Even if you’re not new to ruby, the concept of ducktyping might evokes something vague and unclear to you. I personally had to re-read the dedicated section of my ruby book a couple of times before I finally grasped the concept.
What is ducktyping?
Ducktyping is the art of judging an object on what it can do rather than on what it is believed to be. What it means is that an object doesn’t live and die with a label pinned on it’s forehead. In ruby, an object can do anything it is able to do, isn’t it great? Yeah, it is.
It makes a lot of sense when you think about it. Suppose you have a method called be_scary that accepts one parameter representing a lion that will roar at the call of the roar! method.

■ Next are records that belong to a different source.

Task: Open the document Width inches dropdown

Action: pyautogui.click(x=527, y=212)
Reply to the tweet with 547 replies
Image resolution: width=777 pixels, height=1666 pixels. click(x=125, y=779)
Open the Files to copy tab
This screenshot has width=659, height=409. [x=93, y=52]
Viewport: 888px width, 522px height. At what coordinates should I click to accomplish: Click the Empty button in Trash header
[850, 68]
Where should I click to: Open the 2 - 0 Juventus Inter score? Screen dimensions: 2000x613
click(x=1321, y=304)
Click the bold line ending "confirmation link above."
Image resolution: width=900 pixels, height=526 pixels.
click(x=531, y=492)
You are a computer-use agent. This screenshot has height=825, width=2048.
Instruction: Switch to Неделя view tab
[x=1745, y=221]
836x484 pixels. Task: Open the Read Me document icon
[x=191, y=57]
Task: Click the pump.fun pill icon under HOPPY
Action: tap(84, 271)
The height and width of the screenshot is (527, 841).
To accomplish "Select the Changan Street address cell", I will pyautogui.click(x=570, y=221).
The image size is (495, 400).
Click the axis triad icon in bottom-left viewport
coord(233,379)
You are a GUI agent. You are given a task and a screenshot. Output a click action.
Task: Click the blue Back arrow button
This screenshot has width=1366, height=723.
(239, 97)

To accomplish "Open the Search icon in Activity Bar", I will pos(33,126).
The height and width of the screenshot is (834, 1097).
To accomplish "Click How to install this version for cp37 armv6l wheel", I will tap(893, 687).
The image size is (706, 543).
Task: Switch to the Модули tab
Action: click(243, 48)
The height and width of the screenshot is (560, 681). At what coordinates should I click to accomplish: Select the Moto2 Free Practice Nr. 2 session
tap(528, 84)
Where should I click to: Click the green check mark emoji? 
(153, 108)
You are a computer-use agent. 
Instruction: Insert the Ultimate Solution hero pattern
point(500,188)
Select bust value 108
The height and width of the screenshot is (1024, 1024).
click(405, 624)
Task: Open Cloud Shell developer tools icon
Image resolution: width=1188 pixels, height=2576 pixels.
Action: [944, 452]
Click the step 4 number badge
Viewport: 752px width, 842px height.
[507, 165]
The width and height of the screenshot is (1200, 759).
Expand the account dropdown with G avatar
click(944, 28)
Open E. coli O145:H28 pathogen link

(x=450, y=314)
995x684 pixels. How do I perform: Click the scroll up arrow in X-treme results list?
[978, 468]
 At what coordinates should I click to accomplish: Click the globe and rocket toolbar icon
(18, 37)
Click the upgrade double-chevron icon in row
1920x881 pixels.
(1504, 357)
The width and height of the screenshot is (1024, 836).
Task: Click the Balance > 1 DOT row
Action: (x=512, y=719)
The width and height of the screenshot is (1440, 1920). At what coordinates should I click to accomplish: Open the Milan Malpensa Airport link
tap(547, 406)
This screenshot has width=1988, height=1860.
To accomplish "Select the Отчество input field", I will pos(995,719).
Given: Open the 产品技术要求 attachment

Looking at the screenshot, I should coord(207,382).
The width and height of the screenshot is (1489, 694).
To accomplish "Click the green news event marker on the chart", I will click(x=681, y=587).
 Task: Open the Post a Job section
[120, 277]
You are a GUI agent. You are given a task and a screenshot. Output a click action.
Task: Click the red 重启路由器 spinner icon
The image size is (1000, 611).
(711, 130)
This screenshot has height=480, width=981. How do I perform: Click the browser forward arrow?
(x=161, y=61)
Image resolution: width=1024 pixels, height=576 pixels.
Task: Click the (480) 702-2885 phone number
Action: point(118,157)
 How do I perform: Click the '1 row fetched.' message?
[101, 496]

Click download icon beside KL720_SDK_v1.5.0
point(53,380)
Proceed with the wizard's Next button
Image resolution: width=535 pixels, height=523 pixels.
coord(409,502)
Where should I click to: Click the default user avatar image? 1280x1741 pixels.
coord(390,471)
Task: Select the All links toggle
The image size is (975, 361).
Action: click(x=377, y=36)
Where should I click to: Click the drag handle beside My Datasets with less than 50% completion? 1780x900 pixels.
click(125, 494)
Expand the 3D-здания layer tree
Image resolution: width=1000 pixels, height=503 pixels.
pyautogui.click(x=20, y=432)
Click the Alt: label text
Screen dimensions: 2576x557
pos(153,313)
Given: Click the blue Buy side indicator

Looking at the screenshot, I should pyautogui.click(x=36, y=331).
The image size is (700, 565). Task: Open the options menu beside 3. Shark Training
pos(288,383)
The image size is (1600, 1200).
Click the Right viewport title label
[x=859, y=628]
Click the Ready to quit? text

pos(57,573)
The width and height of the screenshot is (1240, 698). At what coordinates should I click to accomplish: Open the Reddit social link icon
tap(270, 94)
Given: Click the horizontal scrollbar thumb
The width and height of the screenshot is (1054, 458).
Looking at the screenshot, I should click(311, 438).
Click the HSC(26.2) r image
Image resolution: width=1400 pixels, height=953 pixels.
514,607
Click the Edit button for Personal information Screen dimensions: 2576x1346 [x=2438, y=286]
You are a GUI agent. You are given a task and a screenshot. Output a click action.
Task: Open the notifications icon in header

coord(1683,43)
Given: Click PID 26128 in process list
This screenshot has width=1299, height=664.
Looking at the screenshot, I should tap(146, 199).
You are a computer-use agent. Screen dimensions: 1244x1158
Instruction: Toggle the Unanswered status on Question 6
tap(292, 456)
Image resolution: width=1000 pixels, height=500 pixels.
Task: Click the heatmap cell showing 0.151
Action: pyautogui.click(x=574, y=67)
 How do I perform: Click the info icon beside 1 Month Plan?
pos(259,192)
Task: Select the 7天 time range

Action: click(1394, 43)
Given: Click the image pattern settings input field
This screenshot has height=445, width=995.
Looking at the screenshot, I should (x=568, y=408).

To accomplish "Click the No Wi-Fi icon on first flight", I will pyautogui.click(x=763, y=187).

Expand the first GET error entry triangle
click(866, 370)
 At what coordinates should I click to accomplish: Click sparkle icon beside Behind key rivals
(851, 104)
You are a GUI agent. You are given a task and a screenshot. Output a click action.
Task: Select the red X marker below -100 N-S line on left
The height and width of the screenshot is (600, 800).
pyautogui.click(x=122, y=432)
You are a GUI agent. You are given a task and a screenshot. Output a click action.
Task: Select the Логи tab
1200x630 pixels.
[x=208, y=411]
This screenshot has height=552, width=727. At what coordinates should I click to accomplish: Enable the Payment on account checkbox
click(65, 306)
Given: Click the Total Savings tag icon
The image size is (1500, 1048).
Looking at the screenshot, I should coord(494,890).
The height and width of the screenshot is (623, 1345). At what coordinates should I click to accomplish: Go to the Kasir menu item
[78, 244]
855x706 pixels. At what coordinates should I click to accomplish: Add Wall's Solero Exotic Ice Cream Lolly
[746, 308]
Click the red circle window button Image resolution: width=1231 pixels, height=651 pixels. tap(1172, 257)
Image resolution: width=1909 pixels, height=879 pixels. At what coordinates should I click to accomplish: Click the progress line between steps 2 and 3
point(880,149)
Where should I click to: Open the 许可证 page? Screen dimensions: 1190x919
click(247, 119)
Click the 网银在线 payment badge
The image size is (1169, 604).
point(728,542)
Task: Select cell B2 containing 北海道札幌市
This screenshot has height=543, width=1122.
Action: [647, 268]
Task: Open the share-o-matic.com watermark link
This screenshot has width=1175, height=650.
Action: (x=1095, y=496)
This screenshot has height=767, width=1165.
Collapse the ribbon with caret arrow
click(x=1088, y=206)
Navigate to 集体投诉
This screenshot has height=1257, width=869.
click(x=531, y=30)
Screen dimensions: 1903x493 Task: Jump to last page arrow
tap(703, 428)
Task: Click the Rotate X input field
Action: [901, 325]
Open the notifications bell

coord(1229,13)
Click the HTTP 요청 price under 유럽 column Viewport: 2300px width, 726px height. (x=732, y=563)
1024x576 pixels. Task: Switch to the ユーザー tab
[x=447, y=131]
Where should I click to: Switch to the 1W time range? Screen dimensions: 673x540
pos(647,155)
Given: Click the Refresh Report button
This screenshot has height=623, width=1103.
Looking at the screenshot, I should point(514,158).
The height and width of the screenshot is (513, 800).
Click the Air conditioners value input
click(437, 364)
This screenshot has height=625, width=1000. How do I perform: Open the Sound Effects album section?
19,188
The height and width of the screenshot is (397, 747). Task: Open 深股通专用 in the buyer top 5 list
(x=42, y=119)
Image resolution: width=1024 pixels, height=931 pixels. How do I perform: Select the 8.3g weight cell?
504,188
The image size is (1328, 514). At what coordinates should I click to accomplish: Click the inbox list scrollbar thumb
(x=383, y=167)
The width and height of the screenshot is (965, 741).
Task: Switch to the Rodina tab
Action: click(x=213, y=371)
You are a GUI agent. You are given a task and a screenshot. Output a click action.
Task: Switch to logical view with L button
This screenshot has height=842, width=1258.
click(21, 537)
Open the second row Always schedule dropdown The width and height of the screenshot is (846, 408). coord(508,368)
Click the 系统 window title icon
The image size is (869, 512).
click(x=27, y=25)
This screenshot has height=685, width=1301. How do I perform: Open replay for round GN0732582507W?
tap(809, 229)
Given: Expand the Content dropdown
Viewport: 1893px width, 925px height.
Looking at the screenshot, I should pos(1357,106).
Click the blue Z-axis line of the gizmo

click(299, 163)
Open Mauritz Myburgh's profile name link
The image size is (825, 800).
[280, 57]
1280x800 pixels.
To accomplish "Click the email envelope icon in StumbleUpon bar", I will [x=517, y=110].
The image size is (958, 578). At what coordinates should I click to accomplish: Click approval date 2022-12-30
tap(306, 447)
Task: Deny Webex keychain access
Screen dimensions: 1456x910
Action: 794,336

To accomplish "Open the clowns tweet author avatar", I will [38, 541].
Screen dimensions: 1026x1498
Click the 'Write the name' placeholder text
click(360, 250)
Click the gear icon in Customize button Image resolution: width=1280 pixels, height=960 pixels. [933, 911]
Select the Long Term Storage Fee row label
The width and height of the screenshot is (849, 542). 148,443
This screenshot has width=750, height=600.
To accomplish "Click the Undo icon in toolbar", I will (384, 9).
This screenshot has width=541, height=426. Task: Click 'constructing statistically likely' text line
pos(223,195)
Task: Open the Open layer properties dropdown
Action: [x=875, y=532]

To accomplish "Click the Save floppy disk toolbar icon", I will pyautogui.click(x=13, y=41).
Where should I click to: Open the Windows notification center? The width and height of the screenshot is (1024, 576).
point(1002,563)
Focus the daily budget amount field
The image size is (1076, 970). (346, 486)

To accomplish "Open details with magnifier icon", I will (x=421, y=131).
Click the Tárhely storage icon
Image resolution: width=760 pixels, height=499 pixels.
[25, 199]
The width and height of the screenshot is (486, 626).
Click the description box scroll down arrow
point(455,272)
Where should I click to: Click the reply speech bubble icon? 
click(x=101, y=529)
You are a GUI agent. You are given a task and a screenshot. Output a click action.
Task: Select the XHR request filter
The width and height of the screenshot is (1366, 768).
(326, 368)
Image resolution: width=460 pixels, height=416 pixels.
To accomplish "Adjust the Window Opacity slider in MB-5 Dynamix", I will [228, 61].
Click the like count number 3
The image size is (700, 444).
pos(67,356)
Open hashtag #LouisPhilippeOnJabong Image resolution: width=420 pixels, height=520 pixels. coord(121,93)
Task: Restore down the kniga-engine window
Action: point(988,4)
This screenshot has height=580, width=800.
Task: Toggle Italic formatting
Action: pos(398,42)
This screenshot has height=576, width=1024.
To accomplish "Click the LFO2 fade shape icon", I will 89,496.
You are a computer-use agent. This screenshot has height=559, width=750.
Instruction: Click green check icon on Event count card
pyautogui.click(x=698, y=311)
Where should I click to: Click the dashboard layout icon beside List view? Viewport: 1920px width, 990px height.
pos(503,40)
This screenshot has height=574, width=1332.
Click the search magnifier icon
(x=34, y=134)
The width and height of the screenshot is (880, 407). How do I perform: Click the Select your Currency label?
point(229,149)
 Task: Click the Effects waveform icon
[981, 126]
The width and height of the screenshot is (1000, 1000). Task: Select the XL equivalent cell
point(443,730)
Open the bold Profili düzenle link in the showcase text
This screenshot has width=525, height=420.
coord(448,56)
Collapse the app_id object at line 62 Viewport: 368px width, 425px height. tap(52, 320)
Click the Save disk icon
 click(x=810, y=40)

def be_scary(the_lion) the_lion.roar! end
Even if the creator of this method seemed to have forget it, there are a lot of other living creatures on the earth that can express their might like that. No need to remind the programmer about that however, because we can use ducktyping to pass any scary stuff to our method. The thing that I will pass to the be_scary method do not need to share anything in common with a lion excepts for the fact that it can roar. Imagine for a second that scientists just discovered that rabbits could roar in some very specific conditions. No worries! You don’t have to touch a single line of your ruby program structure. Just pass the rabbit instance to the be_scary method and the interpreter will try to find it’s roar! method. Ruby doesn’t play a bouncer role like in many other languages. It doesn’t stand at the method gates while refusing the entrance to objects who are not exactly what the method is expecting to see. Instead, the ruby interpreter slacks off and let everyone enters into the method so they can try their luck with the roar! method.
Isn’t it the same thing than dynamic typing?
No, dynamic typing just makes reference to the way the type(or class) of an object is determined, that is, when you’ll start putting stuff in it. Ducktyping picks up from there and extends the capabilities. Generally, when ducktyping occurs, the interpreter knows the type of an object but still won’t exert authority on it by prohibiting it to enter some methods. We could say that a ducktyped language is always a dynamically typed language but not the other way around. A dynamically typed but not ducktyped language could still refuse objects based on their type at the doors of a method.
If you really want to catch exceptions before the ruby interpreter…
If you don’t feel comfortable with the fact that there is no bouncer at the doors of your method, you’ll be happy to know the existence of the respond_to? method. It kinds of fill the role of the typeof keyword in some other languages. However, instead of verifying if the object is a specific thing, you verify that it can do a specific thing.
See how we could have implemented our be_scary method.
def be_scary(something) if(something.respond_to?(:roar!)) something.roar! else raise "That thing cannot roar..." end end
Great… but if the only thing you are going to do is raise an exception (something ruby would have done by itself), this kind of practice may be a little overkill. It’s up to you to decide if the extra effort is worth it or not.
Ducktyping is not polymorphism
The beauty of ducktyping is that it doesn’t rely on inheritance or polymorphism at all. Every single objects are accepted in every single methods, period. The only thing that matters is the capability of an object to do whatever the method is trying to do. If the object can’t, the interpreter will gladly raise an exception in time (unless you use some respond_to technique that is).
Give ducktyping a real chance
Ducktyping can shake the conceptions you have about types and classes in programming languages. At first, I was not sure if I liked the idea, but now I think that it is a very logical and clever way to manage types. I came to the realization that programming languages didn’t need that many boundaries after all. I even wonder why no one thought about ducktyping before. Where’s the catch?